(Entries on target coordinates)
------------------------
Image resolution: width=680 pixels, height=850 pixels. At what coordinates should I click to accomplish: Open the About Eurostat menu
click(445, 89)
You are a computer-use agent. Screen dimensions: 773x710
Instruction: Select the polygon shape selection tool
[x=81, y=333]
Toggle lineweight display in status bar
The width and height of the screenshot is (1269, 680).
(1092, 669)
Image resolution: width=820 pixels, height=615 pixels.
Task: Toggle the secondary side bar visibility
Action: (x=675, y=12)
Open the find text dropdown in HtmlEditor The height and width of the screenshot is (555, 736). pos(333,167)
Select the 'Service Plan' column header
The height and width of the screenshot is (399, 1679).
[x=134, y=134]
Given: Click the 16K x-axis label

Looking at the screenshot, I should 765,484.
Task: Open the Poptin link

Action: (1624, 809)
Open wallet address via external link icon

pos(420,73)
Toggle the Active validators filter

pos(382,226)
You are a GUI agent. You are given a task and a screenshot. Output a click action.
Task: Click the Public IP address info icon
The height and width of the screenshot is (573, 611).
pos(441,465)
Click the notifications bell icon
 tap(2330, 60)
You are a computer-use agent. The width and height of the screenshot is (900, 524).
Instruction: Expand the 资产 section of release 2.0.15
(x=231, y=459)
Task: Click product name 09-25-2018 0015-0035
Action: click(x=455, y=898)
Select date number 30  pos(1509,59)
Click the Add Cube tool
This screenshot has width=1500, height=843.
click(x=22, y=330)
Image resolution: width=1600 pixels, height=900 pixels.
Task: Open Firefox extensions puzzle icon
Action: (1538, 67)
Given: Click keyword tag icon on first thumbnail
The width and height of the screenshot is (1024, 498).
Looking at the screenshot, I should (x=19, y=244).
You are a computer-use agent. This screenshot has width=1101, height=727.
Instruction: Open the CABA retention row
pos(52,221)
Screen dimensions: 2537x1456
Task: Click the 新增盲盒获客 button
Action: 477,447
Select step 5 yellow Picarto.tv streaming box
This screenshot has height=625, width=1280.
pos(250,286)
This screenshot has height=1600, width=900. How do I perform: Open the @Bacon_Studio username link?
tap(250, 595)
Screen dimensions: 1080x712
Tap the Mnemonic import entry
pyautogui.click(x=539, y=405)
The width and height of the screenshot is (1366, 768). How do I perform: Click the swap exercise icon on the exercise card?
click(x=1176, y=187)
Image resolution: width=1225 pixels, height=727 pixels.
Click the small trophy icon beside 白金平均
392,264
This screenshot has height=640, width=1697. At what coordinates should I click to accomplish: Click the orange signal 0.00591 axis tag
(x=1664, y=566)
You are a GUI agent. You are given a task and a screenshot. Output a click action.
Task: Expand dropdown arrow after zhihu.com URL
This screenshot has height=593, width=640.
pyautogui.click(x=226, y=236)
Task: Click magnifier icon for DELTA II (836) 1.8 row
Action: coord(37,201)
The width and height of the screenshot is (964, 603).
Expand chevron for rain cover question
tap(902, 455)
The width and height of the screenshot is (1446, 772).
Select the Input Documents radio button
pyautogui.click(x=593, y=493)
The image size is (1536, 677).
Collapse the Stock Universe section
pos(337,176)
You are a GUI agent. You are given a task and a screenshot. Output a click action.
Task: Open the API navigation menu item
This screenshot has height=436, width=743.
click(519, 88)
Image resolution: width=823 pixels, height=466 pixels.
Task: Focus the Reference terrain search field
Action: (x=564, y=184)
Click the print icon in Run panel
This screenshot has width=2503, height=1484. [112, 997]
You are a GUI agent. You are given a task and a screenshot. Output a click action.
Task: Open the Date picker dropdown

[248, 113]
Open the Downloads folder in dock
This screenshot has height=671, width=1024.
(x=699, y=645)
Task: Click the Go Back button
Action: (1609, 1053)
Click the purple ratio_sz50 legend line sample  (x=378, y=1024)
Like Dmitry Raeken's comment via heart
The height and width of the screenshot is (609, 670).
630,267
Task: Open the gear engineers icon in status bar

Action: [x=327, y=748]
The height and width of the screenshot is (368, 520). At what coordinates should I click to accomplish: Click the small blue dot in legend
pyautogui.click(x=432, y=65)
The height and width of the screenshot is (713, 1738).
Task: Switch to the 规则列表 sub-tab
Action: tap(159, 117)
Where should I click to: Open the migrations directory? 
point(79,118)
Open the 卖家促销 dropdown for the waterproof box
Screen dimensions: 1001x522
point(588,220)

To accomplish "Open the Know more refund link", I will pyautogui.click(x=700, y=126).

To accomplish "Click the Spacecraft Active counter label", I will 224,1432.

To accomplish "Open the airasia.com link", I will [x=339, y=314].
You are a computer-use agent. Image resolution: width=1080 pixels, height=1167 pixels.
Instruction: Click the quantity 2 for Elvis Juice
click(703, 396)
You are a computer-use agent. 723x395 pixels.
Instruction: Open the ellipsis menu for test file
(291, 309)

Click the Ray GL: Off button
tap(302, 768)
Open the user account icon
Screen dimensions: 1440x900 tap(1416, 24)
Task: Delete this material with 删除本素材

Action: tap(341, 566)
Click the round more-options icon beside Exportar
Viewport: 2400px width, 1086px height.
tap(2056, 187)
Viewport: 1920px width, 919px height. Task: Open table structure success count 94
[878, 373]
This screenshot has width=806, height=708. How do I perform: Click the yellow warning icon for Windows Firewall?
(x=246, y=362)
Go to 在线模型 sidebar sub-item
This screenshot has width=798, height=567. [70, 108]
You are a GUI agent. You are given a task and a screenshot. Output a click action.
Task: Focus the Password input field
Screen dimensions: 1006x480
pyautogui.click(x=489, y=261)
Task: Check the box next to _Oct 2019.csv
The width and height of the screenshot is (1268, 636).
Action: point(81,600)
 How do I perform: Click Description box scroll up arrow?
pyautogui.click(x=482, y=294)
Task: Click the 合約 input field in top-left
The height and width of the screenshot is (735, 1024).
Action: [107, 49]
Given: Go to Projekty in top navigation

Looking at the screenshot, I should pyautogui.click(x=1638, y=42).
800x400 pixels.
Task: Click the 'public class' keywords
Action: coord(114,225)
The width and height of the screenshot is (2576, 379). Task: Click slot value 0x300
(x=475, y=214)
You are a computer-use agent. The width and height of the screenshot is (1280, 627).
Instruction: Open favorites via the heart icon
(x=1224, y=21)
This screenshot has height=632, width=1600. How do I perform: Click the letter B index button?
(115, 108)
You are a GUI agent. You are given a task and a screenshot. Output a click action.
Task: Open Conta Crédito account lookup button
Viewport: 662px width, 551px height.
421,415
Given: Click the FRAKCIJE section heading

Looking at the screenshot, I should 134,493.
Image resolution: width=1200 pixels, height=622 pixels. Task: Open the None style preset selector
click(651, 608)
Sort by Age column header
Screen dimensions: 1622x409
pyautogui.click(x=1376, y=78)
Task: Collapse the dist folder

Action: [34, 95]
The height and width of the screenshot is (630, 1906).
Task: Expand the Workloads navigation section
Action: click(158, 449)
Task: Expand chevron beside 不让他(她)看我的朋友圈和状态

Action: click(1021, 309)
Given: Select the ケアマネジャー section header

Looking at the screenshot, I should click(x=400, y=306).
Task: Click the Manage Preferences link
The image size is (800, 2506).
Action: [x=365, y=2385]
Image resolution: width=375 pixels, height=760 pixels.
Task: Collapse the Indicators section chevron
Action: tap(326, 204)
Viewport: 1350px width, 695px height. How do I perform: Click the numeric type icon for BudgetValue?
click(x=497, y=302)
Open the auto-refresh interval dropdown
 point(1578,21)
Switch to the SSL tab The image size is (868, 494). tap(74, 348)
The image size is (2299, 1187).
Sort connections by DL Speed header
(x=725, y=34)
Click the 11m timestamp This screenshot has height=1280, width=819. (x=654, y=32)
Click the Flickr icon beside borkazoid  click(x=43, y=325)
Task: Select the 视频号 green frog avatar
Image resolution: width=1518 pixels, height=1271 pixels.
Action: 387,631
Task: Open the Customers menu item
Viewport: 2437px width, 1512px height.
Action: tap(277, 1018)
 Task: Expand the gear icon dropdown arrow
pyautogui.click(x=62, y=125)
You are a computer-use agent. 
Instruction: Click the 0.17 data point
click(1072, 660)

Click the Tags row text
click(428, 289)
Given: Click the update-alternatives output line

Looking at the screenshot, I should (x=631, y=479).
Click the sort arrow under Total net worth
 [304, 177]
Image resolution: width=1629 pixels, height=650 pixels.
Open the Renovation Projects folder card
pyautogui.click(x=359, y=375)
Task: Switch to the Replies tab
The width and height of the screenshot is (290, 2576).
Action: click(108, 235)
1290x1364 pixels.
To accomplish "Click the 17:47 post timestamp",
------------------------
Identify every line above that contains the word "card", and copy each one. Case counts.

The width and height of the screenshot is (1366, 768). How do I perform: Click the swap exercise icon on the exercise card?
Open the Renovation Projects folder card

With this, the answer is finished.